Due to the limited space and facilities in the St Pancras Coroner’s Court, arrangements were put in place to relay the proceedings by live audio feed to an overflow room in a building nearby, where the family would be present. They would be excluded from the principal court room whilst the four officers were giving evidence.

However, the High Court ruled it was appropriate for the witnesses to be screened from the family and arranged for the inquest to take place in the Royal Courts of Justice, meaning the witnesses could be screened but still give evidence in the same room as the family.

The protection of any vulnerable witnesses should always be considered, both when discussing with the coroner who should give evidence and in subsequent arrangements for their appearance in court. Browne Jacobson has successfully obtained court orders to allow witnesses to give evidence from behind screens and also on an anonymous basis.

Rule 18 Coroners (Inquests) Rules 2013 (Evidence Given from Behind a Screen) states that the coroner, when contemplating such a direction, must consider all the circumstances arising, in particular:

  • any views expressed by the witness or any interested person
  • whether it would be in the interests of justice or national security
  • whether it would impede the effectiveness of the questioning of the witness by an interested person or their representatives. 

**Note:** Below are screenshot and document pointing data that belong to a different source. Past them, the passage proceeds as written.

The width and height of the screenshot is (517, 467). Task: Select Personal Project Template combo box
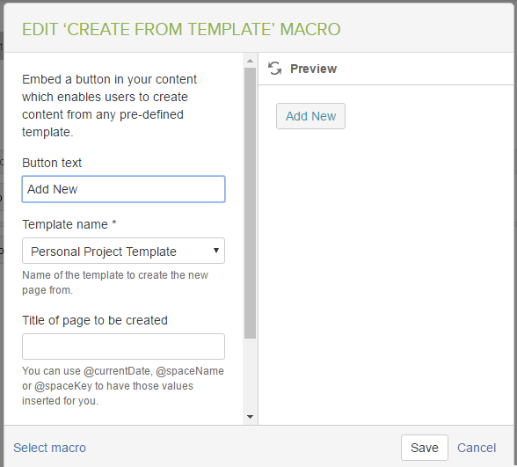click(x=123, y=251)
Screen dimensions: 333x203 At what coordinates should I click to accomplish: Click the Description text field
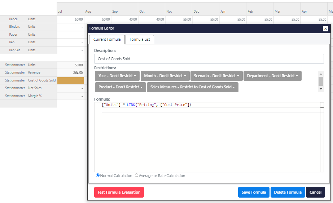[209, 59]
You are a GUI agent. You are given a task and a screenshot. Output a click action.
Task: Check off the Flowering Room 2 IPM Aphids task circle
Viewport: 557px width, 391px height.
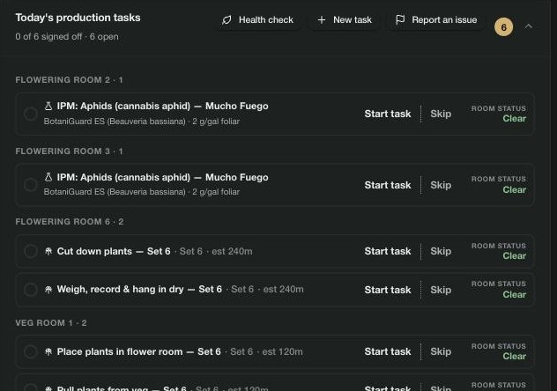point(31,114)
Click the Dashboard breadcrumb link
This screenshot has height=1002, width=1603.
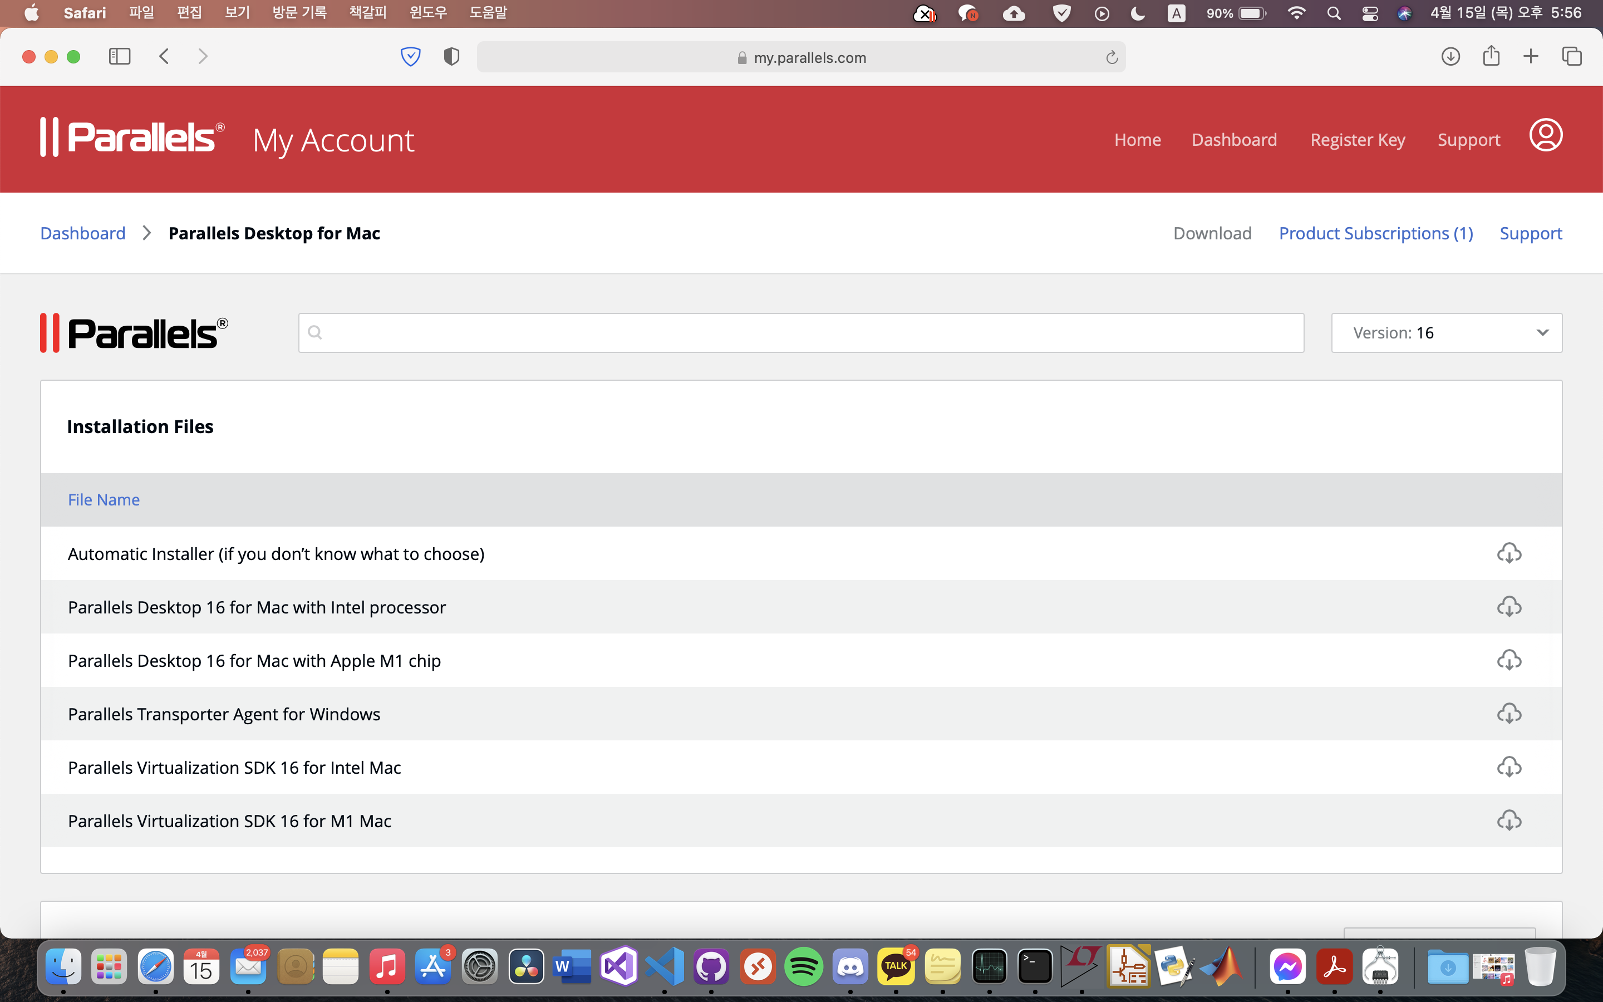coord(83,233)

If a witness is to be screened, then this must be balanced against the fundamental principle of open justice. Once a reason for anonymity had been established on an objective basis e.g. fears for personal safety of the witness or his/her family, that has to be balanced by the need not to turn the inquiry into a secret hearing, 'the risk factor against the open justice factor'.

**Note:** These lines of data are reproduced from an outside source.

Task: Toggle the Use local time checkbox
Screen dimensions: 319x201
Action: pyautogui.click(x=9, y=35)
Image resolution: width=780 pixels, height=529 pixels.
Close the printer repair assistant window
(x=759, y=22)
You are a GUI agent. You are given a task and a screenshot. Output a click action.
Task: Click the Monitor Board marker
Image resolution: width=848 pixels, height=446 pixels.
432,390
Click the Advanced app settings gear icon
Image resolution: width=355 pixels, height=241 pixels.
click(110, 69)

In re Officer L in 2007, the House of Lords stated, in the context of a public inquiry in Northern Ireland, this common law balancing test could also take into account factors such as:

  • the seriousness of the applicant’s fear and its impact upon him or her
  • the reasons for the applicant’s fear
  • the likely effect of granting anonymity reducing the applicant’s fears
  • the effect upon the public’s perception of the impartiality of the inquiry
  • the likely effect on the inquiry’s ability to arrive at the truth, if it refused or granted the application in whole or in part.

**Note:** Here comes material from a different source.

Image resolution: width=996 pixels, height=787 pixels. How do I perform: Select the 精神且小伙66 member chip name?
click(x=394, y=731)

If a real or immediate risk to life is established, then the state’s Article 2 positive duty to protect the life of the witness must also be considered, which could result in the anonymity of the witness, or of screening.

Hence it may be possible to allow witnesses to give evidence from behind a screen if there is a real fear for their safety or their lives. However, witnesses do need to understand this is the exception rather than the rule. It is certainly not an option generally open to all witnesses - much as many would prefer it was. Ideally, in the context of an inquest or trial, such concerns are raised in good time so they can be dealt with at a pre-inquest review or case management conference as is appropriate, but not left to such a late stage as to disrupt proceedings.